Wat zijn kwantitatieve gegevens?

In statistieken zijn kwantitatieve gegevens numeriek en verkregen door tellen of meten en in tegenstelling tot kwalitatieve gegevenssets, die attributen van objecten beschrijven maar geen getallen bevatten. Er zijn verschillende manieren waarop kwantitatieve gegevens in statistieken ontstaan. Elk van de volgende is een voorbeeld van kwantitatieve gegevens:

  • De hoogten van spelers in een voetbalteam
  • Het aantal auto's in elke rij van een parkeerplaats
  • Het percentage leerlingen in een klaslokaal
  • De waarden van huizen in een buurt
  • De levensduur van een batch van een bepaald elektronisch component.
  • De tijd doorgebracht in de rij wachten voor shoppers in een supermarkt.
  • Het aantal schooljaren voor individuen op een bepaalde locatie.
  • Het gewicht van eieren uit een kippenhok op een bepaalde dag van de week.

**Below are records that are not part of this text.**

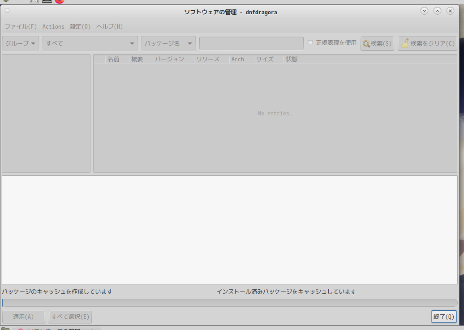464x330 pixels.
Task: Enable the 正規表現を使用 regex checkbox
Action: pyautogui.click(x=310, y=42)
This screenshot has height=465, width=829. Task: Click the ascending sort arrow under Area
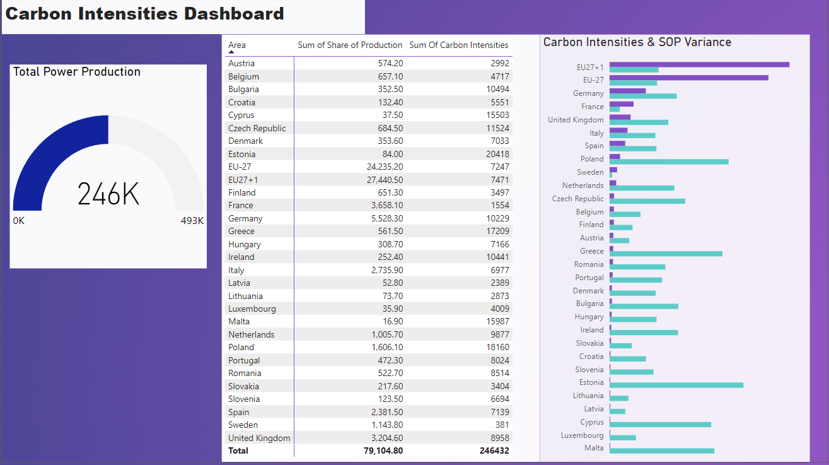click(230, 51)
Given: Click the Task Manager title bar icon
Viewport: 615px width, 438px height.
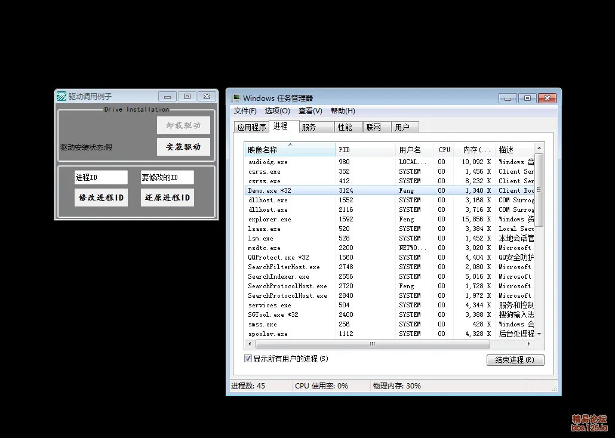Looking at the screenshot, I should [x=236, y=98].
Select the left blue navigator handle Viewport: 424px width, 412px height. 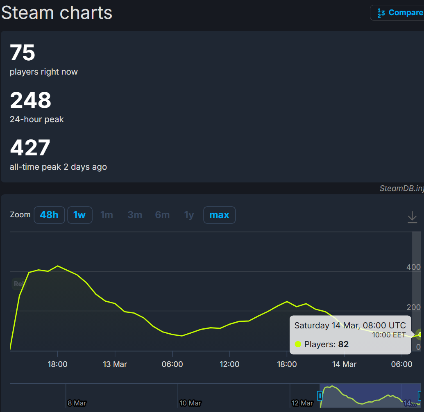click(x=320, y=395)
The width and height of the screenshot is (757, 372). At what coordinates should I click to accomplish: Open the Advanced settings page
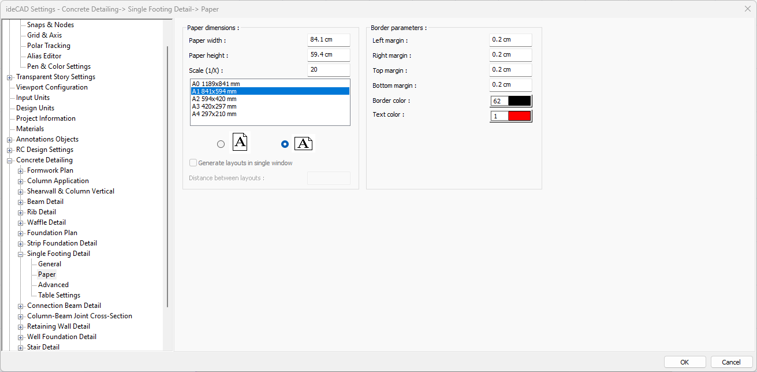click(53, 285)
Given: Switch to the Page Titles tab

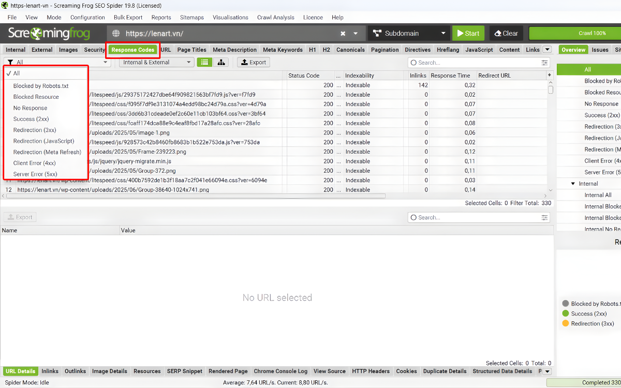Looking at the screenshot, I should 191,50.
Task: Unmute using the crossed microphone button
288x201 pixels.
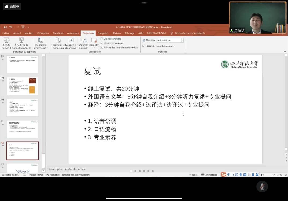Action: click(x=262, y=187)
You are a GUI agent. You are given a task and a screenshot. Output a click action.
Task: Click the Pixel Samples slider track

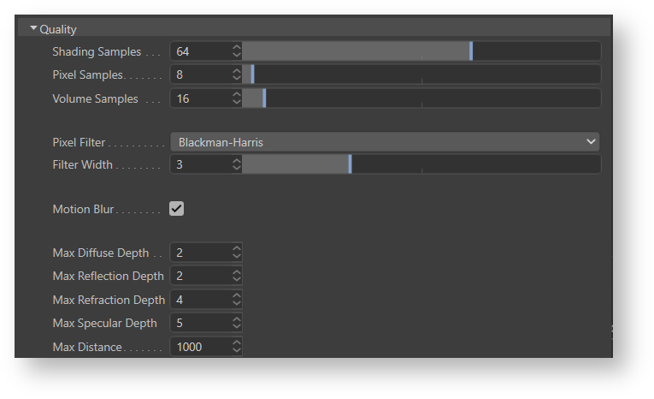coord(421,75)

Bovendien kunnen kwantitatieve gegevens verder worden uitgesplitst en geanalyseerd op basis van het betrokken meetniveau, inclusief nominale, ordinale, interval- en verhoudingsmeetniveaus of of de gegevenssets continu of discreet zijn.

Meetniveaus

In statistieken zijn er verschillende manieren waarop hoeveelheden of attributen van objecten kunnen worden gemeten en berekend, die allemaal betrekking hebben op getallen in kwantitatieve gegevensverzamelingen. Deze datasets bevatten niet altijd cijfers die kunnen worden berekend, hetgeen wordt bepaald door het meetniveau van elke datasets:

  • nominaal: Numerieke waarden op het nominale meetniveau mogen niet worden behandeld als een kwantitatieve variabele. Een voorbeeld hiervan is een jerseynummer of studentnummer. Het heeft geen zin om dit soort getallen te berekenen.
  • Rangtelwoord: Kwantitatieve gegevens op het ordinale meetniveau kunnen worden besteld, maar verschillen tussen waarden zijn betekenisloos. Een voorbeeld van gegevens op dit meetniveau is elke vorm van rangorde.
  • Interval: Gegevens op intervalniveau kunnen worden geordend en verschillen kunnen zinvol worden berekend. Gegevens op dit niveau hebben echter meestal geen beginpunt. Bovendien zijn verhoudingen tussen gegevenswaarden betekenisloos. 90 graden Fahrenheit is bijvoorbeeld niet drie keer zo heet als wanneer het 30 graden is.
  • Verhouding: Gegevens op het meetniveau van de verhouding kunnen niet alleen worden geordend en afgetrokken, maar kunnen ook worden verdeeld. De reden hiervoor is dat deze gegevens een nulwaarde of beginpunt hebben. De Kelvin-temperatuurschaal heeft bijvoorbeeld een absoluut nul.

Door te bepalen onder welke van deze meetniveaus een gegevensset valt, kunnen statistici bepalen of de gegevens nuttig zijn bij het maken van berekeningen of het observeren van een gegevensset in zijn huidige vorm.

Discreet en continu

Een andere manier waarop kwantitatieve gegevens kunnen worden geclassificeerd, is of de gegevenssets discreet of continu zijn - elk van deze termen heeft hele subvelden van wiskunde gewijd aan het bestuderen ervan; het is belangrijk om onderscheid te maken tussen discrete en continue gegevens omdat verschillende technieken worden gebruikt.

Een gegevensset is discreet als de waarden van elkaar kunnen worden gescheiden. Het belangrijkste voorbeeld hiervan is de verzameling natuurlijke getallen. Er is geen manier dat een waarde een breuk of tussen een van de gehele getallen kan zijn. Deze set ontstaat heel natuurlijk wanneer we objecten tellen die alleen bruikbaar zijn als hele stoelen of boeken.

Continue gegevens ontstaan ​​wanneer personen die in de gegevensset worden vertegenwoordigd, elk reëel getal in een reeks waarden kunnen aannemen. Gewichten kunnen bijvoorbeeld niet alleen in kilogrammen worden gerapporteerd, maar ook in grammen en milligrammen, microgrammen enzovoort. Onze gegevens worden alleen beperkt door de precisie van onze meetapparatuur.